In [1]:
from pyspark.sql import SparkSession

In [2]:
spark = SparkSession.builder.appName('nlp').getOrCreate()

## Tokenizer and tokenization
### Tokenization
Is the process of taking text such as a sentence and then breaking into individual terms, and that is usuarlly words. 

The simple **tokenizer** class provides the functionality

### Regular expression tokenizer
That allows more advanced tokenization based on a regular expression.

In [3]:
from pyspark.ml.feature import Tokenizer, RegexTokenizer

In [4]:
from pyspark.sql.functions import col, udf
from pyspark.sql.types import IntegerType

In [5]:
sen_df = spark.createDataFrame([
    (0,'Hi I heard about Spark'),
    (1, 'I wish java could use case classes'),
    (2, 'Logistic,regression,models,are,neat')   
    ],['id','sentence'])

In [7]:
sen_df.show()

+---+--------------------+
| id|            sentence|
+---+--------------------+
|  0|Hi I heard about ...|
|  1|I wish java could...|
|  2|Logistic,regressi...|
+---+--------------------+



### Create the tokenizer objects

In [8]:
tokenizer = Tokenizer(inputCol='sentence',outputCol='words')

In [10]:
regex_tokenizer = RegexTokenizer(inputCol='sentence', outputCol='words', pattern='\\W')

In [11]:
count_tokens = udf(lambda words:len(words), IntegerType())

In [12]:
tokenized = tokenizer.transform(sen_df)

In [13]:
tokenized.show()

+---+--------------------+--------------------+
| id|            sentence|               words|
+---+--------------------+--------------------+
|  0|Hi I heard about ...|[hi, i, heard, ab...|
|  1|I wish java could...|[i, wish, java, c...|
|  2|Logistic,regressi...|[logistic,regress...|
+---+--------------------+--------------------+



In [14]:
tokenized.withColumn('tokens', count_tokens(col('words'))).show()

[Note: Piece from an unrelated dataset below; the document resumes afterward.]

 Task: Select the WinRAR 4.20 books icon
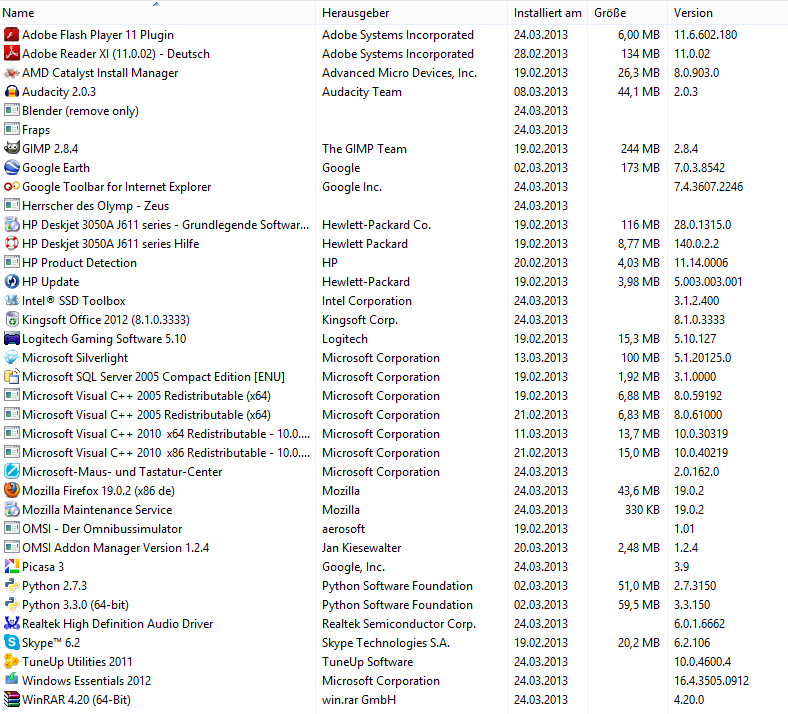(12, 700)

+---+--------------------+--------------------+------+
| id|            sentence|               words|tokens|
+---+--------------------+--------------------+------+
|  0|Hi I heard about ...|[hi, i, heard, ab...|     5|
|  1|I wish java could...|[i, wish, java, c...|     7|
|  2|Logistic,regressi...|[logistic,regress...|     1|
+---+--------------------+--------------------+------+



In [15]:
rg_tokenized = regex_tokenizer.transform(sen_df)

In [16]:
rg_tokenized.withColumn('tokens', count_tokens(col('words'))).show()

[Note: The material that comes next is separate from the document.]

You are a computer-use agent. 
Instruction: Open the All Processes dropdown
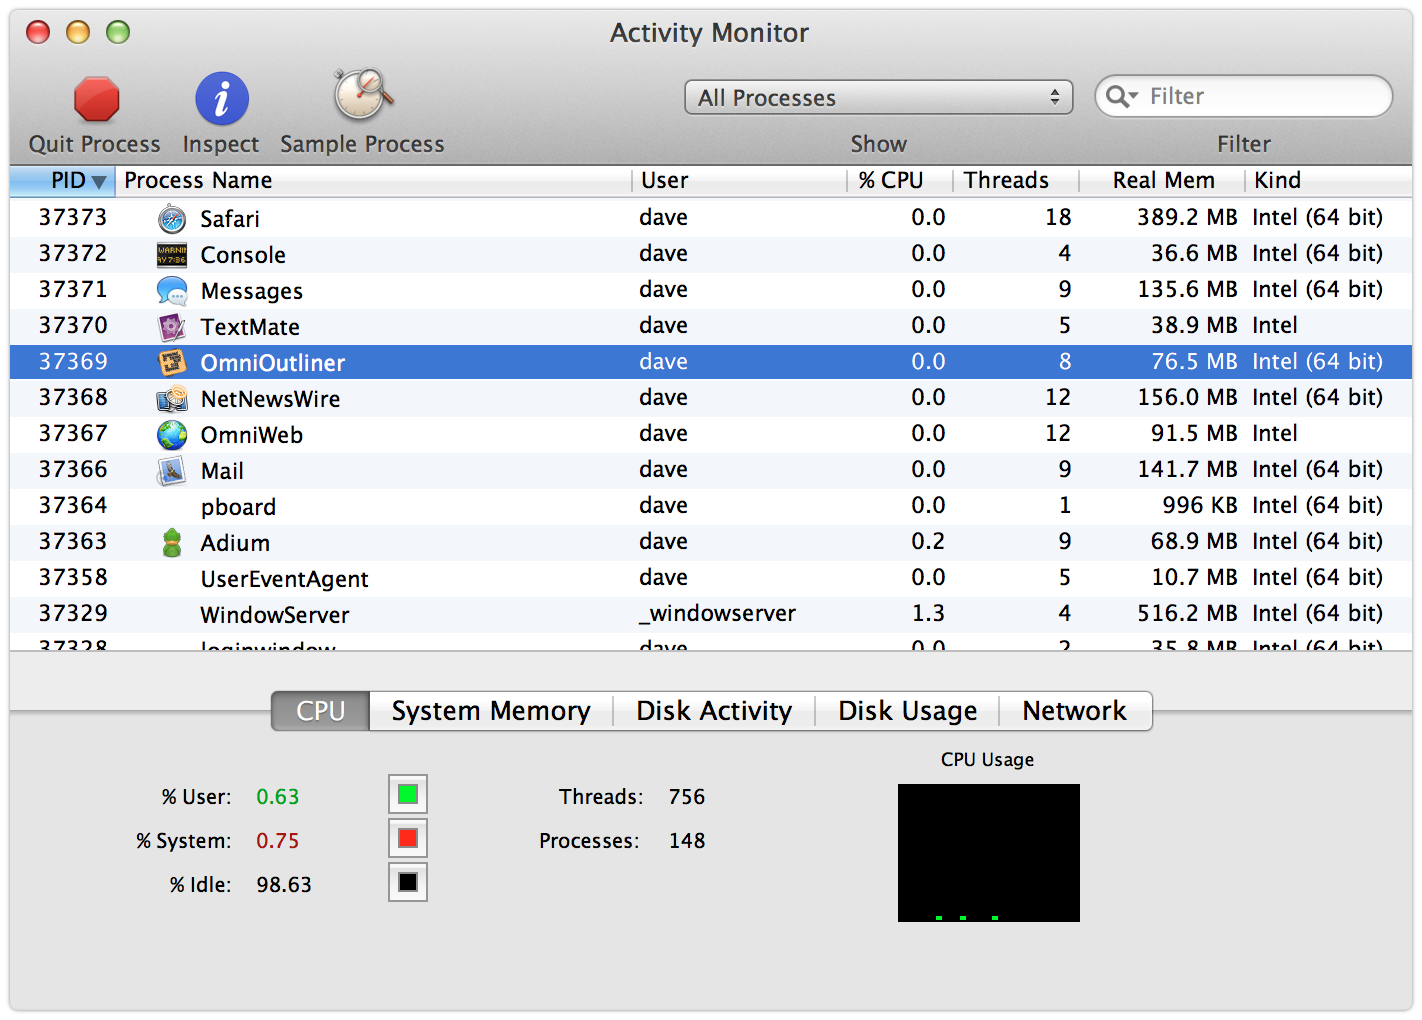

+---+--------------------+--------------------+------+
| id|            sentence|               words|tokens|
+---+--------------------+--------------------+------+
|  0|Hi I heard about ...|[hi, i, heard, ab...|     5|
|  1|I wish java could...|[i, wish, java, c...|     7|
|  2|Logistic,regressi...|[logistic, regres...|     5|
+---+--------------------+--------------------+------+



### Stop word removal
A stop word, is a word that should be remove from the input because typicaly these words appear frequently and dont really care that much meaning.

In [17]:
from pyspark.ml.feature import StopWordsRemover

In [18]:
sentenceDataFrame = spark.createDataFrame([
    (0, ['I','saw','the','green','horse']),
    (1, ['Mary','had','a','little','lamb'])
    ], ['id','tokens'])

In [19]:
sentenceDataFrame.show()

+---+--------------------+
| id|              tokens|
+---+--------------------+
|  0|[I, saw, the, gre...|
|  1|[Mary, had, a, li...|
+---+--------------------+



In [20]:
remover = StopWordsRemover(inputCol='tokens', outputCol='filtered')

In [21]:
remover.transform(sentenceDataFrame).show()

+---+--------------------+--------------------+
| id|              tokens|            filtered|
+---+--------------------+--------------------+
|  0|[I, saw, the, gre...| [saw, green, horse]|
|  1|[Mary, had, a, li...|[Mary, little, lamb]|
+---+--------------------+--------------------+



### N-gram
Sequence of tokens typically words for some integer.
<br> So it is a sequence of end tokens for some integer N, 
<br> and the anagram class can be used to tranform input features into n-grams.

So what n-gram does is it takes an input sequence of strings, so basically the output of a tokenizer and then the parameter end is used to determine the number of terms in each anagram and the output will consist of a sequence of these n-grams where each n-gram is represented by space delimited string that is the sapce is actually what's the limiting that actual string of n and consecutive words.

In [22]:
from pyspark.ml.feature import NGram

In [23]:
wordDataFrame = spark.createDataFrame([
    (0, ['Hi','I','heard','about','Spark']),
    (1, ['I','wish','Java','could','use','case','classes']),
    (2, ['Logistic','regression','models','are','neat'])
    ], ['id','words'])

In [29]:
ngram = NGram(n=2, inputCol='words', outputCol='grams')

In [30]:
ngram.transform(wordDataFrame).select('grams').show(truncate=False)

+------------------------------------------------------------------+
|grams                                                             |
+------------------------------------------------------------------+
|[Hi I, I heard, heard about, about Spark]                         |
|[I wish, wish Java, Java could, could use, use case, case classes]|
|[Logistic regression, regression models, models are, are neat]    |
+------------------------------------------------------------------+



In [27]:
ngram = NGram(n=3, inputCol='words', outputCol='grams')

In [28]:
ngram.transform(wordDataFrame).select('grams').show(truncate=False)

+--------------------------------------------------------------------------------+
|grams                                                                           |
+--------------------------------------------------------------------------------+
|[Hi I heard, I heard about, heard about Spark]                                  |
|[I wish Java, wish Java could, Java could use, could use case, use case classes]|
|[Logistic regression models, regression models are, models are neat]            |
+--------------------------------------------------------------------------------+